Lush life

Weird spelling and quiet music: the Carissa's Wierd story.

A CLOSE-KNIT QUARTET of hard-living twentysomethings, Carissa’s Wierd are about to relinquish the hard-won title of Seattle Music Scene’s Best-Kept Secret, thanks to their just-released debut disc Ugly But Honest: 1996-1999 (Brown Records). As its name indicates, the CD culls songs recorded over the last four years, pairing stripped-down four-track recordings with lush studio tracks. Their unabashedly gorgeous, D.I.Y. baroque-folk indie-rock is so good it’s no exaggeration to expand one’s scope beyond the Puget Sound and lump their disc in with the strongest debuts of the year, alongside L’Altra, North Mississippi All Stars, and Sin Ropas. With just two guitars, a violin, and a scaled-down drum kit, Carissa’s Wierd (yeah, they know it’s misspelled) don’t lure so much as lull the listener in, hypnotized by their eloquent, sleepy music. They don’t really sound like anyone else, but if you enjoy the music of Belle and Sebastian, Elliott Smith, and Cat Power, you’ll be pleased (heck, Ugly But Honest easily bests those artists’ most recent releases). Older folks can imagine the Go-Betweens collaborating with Felt and the Incredible String Band on a Mark Eitzel tribute.


Carissa’s Wierd

Crocodile, Wednesday, June 21


Carissa’s Wierd songs always start with a sinuous, spare, ponderously paced, and minor-keyed guitar. The guitar is soon accented by bare piano lines and/or a lilting, seesawing violin line, perhaps punctuated by bare-bones percussion. Soon the singing starts and you’re lost in their syrupy-sweet melodies; a male or female voice sings alone, then they overlap and dart in and around one another to crescendo in a pop gold chorus. Like Godspeed You Black Emperor or Dirty Three, C.W.’s music is all about the crescendo; the way they layer their three-to-five-minute songs makes them sound absolutely epic. You’ll want to turn off the lights and lay down on the bed to listen; it’s so unbearably beautiful it urges you to take it all in fully, without interference. It causes you to feel like a teenager again, light-headed and fluttery-stomached, contradictory elements pulling with tidal force.

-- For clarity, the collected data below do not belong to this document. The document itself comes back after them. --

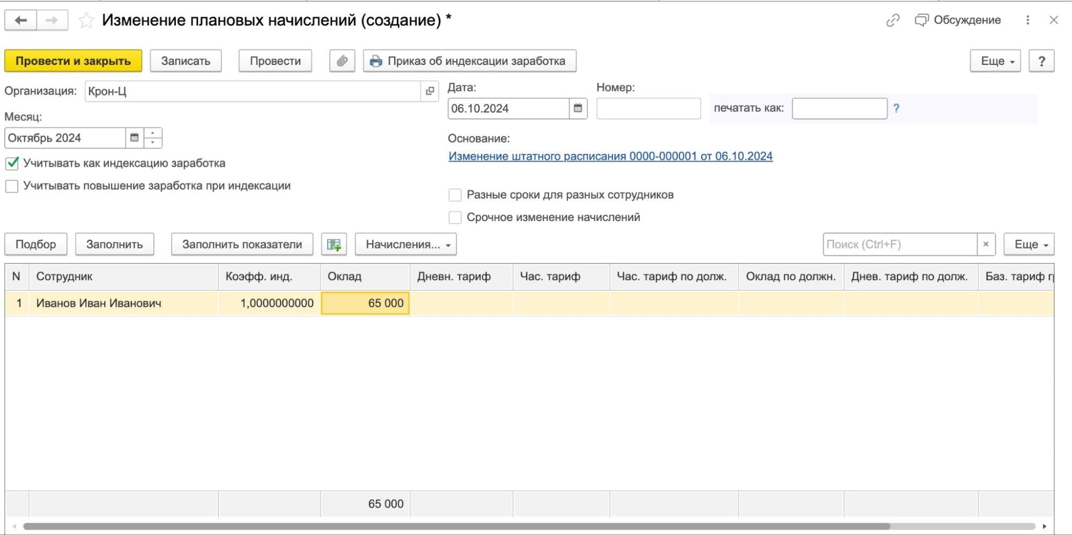Screen dimensions: 1072x535
Task: Open organization Крон-Ц details icon
Action: (430, 91)
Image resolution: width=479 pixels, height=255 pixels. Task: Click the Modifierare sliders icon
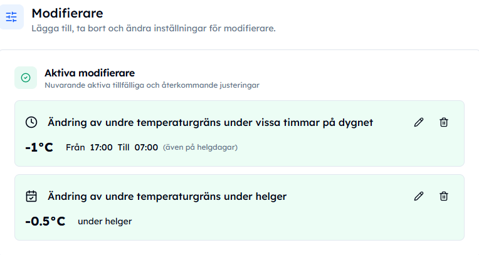[x=12, y=17]
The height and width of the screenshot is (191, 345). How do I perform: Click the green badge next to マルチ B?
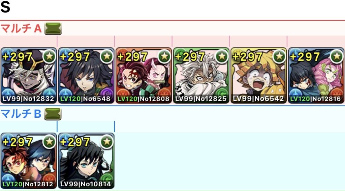tap(53, 114)
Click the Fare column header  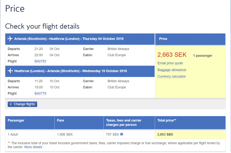(x=61, y=120)
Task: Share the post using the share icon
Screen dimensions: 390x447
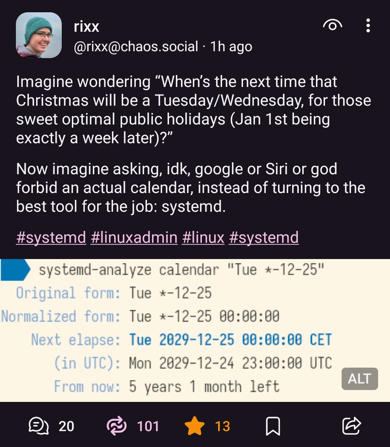Action: tap(351, 426)
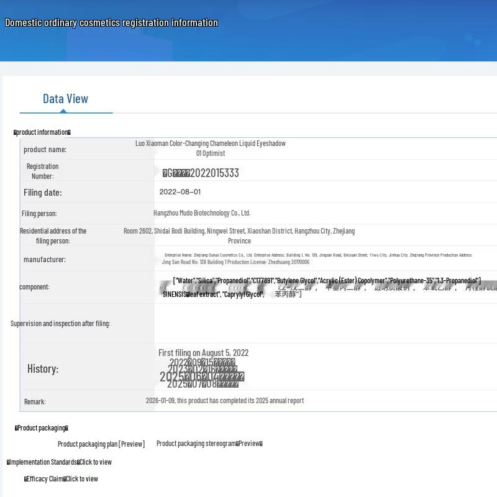Image resolution: width=497 pixels, height=497 pixels.
Task: Click the registration number ending 2022015333
Action: coord(201,173)
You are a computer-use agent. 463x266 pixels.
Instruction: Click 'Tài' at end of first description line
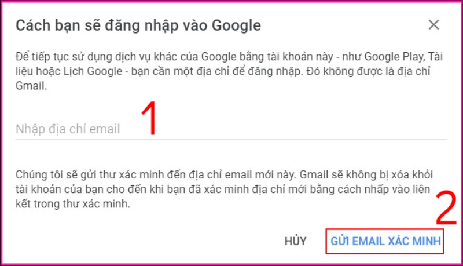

Carissa’s Wierd’s songs contain a tension between the lovely music and the savvy, speechlike, wry, self-deprecating lyrics. Alcohol and heartbreak are the subtext here, but the words deserve the same scrutiny applied to one’s favorite song in 10th grade. Scribble these into the margins of your math book: “If I could just see straight I’d gladly head straight for the door”; “Memories might last for years, birthday cakes they always taste like crap”; “People never listen to what you’ve got to say ’cause they’re so damn scared you’ll be smarter than them”; “I hate those fluorescent lights.” The lyrics are not printed on the CD booklet. C.W.’s adamantly not the kind of band that prints their lyrics. “Our words are something we’d rather hide!” Jenn Ghetto and Mat Brooke exclaim in unison.

THE TWO FOLKS who wrote these words, and the band’s creative center, singer-guitarists Jenn and Mat are longtime pals. They have been making music together since high school in Tucson, Arizona. New drummer Ben Bridwell has been pals with ’em since then as well. All three have criss-crossed the country together and now work at the same burrito-and-bar joint, and even spend much of their spare time together. “We’re just like the Partridge Family,” Mat deadpans. The three are sweet and good-looking in a CK1 ad/Larry Clark photo way. Unlike her bandmates, classically trained violinist Sarah Standard has thus far avoided the urge to cover her arms in ink. She isn’t as involved in the others’ extracurricular exploits, but she sure plays a mean fiddle; as the only one of them who seems very comfortable performing, she is a highlight of their live show.

The group’s only real weak spot thus far is their live show, and they know it. “I would classify us as extremely shy [onstage],” Mat says.

“Before I was in the band I’d see them play all the time and it would drive me crazy to see them get so nervous because they’re my friends. I’ve only played one show with them so far, but I was so completely nervous I almost shit myself,” Ben adds.

“Even when we were recording in a studio it was hard because we’re so used to recording in our bedrooms; they’d say ‘Can you sing louder?’ and we’d say ‘No,'” Jenn explains.

Carissa’s Wierd plan for their next record to be more sonically diverse, in terms of the arrangements. And they hope to find a booking agent and tour the country. If they can just get over the stage fright and learn to spell, the world is their goddamn oyster.